══ Records supplied
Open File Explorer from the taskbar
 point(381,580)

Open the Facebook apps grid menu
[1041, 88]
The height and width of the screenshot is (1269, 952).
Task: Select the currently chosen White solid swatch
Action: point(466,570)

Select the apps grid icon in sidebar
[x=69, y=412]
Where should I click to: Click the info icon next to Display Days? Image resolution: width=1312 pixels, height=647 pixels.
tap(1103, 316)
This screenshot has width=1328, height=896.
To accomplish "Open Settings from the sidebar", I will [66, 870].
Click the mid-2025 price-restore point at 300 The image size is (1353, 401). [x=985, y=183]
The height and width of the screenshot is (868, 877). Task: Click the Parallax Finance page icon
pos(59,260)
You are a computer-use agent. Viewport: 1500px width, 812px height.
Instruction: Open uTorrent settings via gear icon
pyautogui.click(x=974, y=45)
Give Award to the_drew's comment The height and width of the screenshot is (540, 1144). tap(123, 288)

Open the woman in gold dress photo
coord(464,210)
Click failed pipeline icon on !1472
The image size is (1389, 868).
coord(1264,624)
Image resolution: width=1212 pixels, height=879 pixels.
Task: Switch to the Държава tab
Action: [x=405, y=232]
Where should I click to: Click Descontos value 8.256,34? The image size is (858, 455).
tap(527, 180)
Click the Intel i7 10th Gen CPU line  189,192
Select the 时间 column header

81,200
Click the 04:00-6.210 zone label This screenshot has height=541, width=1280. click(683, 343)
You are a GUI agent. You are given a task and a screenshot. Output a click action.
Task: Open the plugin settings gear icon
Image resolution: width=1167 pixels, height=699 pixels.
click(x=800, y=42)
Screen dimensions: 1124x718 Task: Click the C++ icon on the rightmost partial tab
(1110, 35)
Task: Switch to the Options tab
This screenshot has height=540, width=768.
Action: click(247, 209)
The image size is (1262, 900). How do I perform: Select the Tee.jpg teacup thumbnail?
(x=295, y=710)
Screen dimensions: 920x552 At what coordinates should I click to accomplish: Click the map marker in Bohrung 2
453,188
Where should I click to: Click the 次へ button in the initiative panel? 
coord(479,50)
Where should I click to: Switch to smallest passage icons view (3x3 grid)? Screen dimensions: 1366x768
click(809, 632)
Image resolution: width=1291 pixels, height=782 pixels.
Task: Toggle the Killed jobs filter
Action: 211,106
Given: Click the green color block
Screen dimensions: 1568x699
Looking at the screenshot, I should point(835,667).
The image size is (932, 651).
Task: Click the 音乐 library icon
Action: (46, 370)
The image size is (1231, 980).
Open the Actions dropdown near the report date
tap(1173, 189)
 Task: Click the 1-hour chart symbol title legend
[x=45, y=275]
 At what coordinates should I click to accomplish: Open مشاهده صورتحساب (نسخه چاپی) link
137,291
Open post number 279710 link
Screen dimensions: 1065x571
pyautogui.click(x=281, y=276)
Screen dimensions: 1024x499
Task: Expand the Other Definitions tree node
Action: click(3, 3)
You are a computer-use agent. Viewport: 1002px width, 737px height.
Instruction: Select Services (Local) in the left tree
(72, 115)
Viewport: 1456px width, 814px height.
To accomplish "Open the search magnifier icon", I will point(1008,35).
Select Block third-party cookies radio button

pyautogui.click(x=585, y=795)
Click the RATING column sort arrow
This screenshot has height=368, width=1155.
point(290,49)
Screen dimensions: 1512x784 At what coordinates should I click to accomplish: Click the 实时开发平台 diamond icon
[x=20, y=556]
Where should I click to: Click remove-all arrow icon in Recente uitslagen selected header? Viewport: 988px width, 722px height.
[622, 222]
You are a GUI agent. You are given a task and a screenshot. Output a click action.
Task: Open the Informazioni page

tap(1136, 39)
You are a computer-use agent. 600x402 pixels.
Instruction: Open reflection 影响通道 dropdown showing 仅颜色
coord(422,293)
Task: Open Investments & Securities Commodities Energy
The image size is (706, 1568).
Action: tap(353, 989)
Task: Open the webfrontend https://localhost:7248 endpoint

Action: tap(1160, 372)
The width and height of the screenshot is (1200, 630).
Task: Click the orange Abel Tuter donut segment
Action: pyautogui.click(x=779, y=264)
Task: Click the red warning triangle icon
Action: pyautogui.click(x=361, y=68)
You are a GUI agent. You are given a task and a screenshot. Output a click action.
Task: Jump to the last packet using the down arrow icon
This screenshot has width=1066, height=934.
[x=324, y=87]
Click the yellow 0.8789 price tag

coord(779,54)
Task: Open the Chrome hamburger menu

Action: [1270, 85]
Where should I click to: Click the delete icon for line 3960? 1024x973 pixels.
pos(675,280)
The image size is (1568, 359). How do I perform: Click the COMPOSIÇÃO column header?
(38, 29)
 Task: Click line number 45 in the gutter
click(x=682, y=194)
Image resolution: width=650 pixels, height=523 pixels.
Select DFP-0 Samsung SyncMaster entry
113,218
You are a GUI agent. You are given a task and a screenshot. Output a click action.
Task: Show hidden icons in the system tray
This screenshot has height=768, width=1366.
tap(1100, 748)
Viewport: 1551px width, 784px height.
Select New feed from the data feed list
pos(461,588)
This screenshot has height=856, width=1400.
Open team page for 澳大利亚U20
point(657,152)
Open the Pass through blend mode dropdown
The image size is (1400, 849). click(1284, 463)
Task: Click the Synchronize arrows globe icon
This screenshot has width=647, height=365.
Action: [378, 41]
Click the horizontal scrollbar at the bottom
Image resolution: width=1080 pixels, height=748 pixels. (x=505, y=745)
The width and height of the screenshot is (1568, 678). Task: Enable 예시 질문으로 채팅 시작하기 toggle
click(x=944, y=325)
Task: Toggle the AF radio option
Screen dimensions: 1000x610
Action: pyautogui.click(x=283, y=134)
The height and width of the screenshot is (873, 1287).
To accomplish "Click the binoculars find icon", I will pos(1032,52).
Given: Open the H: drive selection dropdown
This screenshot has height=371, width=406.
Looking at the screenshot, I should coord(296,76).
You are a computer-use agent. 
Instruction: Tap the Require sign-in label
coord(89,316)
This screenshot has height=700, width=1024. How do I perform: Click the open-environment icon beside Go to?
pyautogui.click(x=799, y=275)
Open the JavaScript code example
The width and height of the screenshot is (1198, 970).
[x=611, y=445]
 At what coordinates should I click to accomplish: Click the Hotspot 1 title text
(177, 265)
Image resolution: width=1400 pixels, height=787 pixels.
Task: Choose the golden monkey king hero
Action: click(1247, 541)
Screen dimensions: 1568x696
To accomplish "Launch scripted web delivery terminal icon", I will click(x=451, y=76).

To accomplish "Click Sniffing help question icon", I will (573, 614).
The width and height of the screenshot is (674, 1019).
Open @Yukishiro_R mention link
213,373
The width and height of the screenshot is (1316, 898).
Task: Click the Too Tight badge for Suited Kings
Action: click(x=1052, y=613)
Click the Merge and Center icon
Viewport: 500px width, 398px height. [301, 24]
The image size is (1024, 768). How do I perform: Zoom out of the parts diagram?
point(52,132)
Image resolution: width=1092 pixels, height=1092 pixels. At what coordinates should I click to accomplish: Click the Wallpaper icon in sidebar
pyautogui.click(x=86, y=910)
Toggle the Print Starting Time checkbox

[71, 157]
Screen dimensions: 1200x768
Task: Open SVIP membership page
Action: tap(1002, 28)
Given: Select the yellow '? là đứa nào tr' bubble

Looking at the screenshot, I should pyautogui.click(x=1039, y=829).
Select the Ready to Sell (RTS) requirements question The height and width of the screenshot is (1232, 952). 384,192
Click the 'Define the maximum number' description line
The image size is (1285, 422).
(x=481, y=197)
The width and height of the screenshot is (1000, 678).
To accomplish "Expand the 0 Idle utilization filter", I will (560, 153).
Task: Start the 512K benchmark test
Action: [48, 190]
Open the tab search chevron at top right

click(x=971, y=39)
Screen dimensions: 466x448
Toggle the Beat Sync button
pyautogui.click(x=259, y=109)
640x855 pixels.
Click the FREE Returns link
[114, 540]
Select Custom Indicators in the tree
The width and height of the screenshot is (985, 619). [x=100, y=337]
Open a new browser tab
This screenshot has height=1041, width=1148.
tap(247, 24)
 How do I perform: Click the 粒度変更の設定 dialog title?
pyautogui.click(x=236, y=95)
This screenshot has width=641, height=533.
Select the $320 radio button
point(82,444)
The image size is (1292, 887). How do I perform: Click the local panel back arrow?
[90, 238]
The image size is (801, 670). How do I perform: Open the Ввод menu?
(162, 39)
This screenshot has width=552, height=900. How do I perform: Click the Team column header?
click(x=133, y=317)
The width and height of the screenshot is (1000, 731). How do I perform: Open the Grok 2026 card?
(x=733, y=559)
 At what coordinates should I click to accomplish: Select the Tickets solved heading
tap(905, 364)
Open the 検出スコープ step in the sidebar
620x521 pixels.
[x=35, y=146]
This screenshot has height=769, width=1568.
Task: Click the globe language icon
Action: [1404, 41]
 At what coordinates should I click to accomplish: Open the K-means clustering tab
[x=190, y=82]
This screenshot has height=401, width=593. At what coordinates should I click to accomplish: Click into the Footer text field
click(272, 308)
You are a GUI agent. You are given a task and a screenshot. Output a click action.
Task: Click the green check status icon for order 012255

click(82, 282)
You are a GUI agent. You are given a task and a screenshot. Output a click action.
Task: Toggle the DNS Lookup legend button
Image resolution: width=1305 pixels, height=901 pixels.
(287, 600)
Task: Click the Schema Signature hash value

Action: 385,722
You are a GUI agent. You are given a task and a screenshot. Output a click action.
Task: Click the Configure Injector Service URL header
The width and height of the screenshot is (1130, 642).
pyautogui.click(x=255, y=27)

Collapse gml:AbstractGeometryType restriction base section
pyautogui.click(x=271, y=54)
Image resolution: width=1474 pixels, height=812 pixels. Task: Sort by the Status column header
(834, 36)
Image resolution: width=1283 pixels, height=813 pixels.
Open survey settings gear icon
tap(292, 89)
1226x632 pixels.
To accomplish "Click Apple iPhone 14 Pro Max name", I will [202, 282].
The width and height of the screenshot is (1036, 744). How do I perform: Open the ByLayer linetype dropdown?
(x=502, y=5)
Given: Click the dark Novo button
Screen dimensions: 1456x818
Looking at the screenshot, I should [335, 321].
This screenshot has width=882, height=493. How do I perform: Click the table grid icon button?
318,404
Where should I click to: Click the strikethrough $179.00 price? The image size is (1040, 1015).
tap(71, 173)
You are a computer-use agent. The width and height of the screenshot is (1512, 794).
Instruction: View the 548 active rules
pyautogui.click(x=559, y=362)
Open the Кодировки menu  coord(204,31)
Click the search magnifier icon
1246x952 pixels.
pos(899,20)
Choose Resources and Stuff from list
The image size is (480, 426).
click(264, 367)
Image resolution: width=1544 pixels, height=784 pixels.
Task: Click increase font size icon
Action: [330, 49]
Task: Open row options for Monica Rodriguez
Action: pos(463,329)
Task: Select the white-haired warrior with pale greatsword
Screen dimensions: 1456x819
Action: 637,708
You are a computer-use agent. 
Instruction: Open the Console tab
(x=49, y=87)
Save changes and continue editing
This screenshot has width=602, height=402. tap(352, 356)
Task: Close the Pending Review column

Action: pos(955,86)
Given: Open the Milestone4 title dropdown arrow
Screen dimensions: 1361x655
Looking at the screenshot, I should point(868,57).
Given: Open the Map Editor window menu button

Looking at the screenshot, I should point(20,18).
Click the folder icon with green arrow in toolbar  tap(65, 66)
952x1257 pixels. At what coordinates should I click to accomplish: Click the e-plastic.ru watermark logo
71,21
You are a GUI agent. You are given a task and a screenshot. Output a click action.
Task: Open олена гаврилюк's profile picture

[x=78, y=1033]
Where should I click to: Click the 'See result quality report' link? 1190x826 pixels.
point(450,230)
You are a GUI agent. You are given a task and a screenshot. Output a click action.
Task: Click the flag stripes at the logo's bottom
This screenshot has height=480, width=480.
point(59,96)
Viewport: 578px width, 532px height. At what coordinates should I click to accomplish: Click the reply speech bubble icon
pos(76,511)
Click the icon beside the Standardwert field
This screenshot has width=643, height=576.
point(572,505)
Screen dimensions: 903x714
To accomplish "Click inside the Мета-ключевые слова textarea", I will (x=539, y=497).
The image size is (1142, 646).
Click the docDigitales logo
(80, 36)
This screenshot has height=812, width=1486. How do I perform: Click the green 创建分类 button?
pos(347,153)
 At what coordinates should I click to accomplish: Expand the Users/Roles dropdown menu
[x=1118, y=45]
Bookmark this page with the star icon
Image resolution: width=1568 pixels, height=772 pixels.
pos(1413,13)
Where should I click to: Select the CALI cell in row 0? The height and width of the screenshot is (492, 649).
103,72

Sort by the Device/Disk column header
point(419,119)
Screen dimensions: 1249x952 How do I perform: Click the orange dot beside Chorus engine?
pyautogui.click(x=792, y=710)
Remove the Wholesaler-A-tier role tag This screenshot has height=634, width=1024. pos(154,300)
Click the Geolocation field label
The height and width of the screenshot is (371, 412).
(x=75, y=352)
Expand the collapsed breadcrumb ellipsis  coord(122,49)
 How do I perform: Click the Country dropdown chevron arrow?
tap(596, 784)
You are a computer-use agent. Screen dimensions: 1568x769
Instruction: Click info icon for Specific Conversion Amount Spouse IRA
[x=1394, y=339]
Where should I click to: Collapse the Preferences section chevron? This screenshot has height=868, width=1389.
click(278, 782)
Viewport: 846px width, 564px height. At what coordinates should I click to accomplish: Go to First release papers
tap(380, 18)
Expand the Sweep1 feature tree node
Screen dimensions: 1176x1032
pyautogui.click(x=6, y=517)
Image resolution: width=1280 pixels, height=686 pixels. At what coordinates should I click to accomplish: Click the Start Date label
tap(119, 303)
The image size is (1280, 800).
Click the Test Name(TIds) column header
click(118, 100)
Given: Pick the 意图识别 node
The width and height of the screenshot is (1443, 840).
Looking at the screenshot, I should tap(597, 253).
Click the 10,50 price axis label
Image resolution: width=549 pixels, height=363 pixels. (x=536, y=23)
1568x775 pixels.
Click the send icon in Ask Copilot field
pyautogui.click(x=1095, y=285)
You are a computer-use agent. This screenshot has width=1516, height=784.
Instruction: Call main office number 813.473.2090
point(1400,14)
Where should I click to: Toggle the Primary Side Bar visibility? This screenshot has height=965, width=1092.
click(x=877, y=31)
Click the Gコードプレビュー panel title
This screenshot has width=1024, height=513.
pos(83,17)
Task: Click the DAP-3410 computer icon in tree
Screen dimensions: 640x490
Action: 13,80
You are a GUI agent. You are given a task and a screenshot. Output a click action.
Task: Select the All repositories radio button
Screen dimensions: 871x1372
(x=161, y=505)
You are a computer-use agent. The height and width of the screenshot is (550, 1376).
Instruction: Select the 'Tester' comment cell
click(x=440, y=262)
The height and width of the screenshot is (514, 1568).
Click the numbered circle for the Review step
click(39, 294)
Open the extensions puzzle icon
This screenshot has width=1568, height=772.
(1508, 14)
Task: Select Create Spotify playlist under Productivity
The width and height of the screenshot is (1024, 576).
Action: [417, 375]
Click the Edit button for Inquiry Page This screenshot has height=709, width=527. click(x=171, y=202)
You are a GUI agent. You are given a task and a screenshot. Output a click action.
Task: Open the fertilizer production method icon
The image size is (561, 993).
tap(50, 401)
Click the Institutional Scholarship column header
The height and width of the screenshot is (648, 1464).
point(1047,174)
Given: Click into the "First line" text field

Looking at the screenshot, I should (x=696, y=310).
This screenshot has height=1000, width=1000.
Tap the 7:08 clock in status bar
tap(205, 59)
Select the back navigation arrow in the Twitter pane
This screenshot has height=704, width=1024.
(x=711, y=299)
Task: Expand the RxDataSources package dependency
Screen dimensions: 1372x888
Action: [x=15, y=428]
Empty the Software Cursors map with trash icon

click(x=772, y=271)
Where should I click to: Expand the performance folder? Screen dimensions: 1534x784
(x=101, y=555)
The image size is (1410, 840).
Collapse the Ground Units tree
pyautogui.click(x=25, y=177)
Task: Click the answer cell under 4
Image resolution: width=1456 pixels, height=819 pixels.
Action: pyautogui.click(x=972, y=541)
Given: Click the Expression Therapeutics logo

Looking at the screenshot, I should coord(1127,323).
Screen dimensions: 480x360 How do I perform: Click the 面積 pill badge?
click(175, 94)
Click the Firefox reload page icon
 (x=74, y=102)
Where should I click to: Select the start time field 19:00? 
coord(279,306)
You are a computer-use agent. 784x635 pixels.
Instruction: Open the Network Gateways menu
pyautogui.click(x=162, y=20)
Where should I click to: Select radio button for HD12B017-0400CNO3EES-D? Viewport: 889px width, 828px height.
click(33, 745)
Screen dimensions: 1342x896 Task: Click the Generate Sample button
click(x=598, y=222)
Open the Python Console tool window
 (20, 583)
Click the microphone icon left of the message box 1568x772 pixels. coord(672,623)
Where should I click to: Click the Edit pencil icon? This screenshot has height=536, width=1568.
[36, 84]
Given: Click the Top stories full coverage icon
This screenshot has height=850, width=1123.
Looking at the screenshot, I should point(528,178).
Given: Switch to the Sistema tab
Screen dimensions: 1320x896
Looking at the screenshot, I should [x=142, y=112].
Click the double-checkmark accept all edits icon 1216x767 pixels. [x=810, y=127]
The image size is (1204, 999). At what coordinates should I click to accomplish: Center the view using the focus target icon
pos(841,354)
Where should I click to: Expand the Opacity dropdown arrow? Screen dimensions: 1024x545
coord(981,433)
════
● **The task**: Copy out in full the data starting with the line containing "Screen dimensions: 1512x784" and going on through the line containing "[x=20, y=556]", raising each answer coordinate by 27 and keeping every other number as it is.

● **Response for this exercise**:
Screen dimensions: 1512x784 At what coordinates should I click to accomplish: Click the 实时开发平台 diamond icon
[x=47, y=583]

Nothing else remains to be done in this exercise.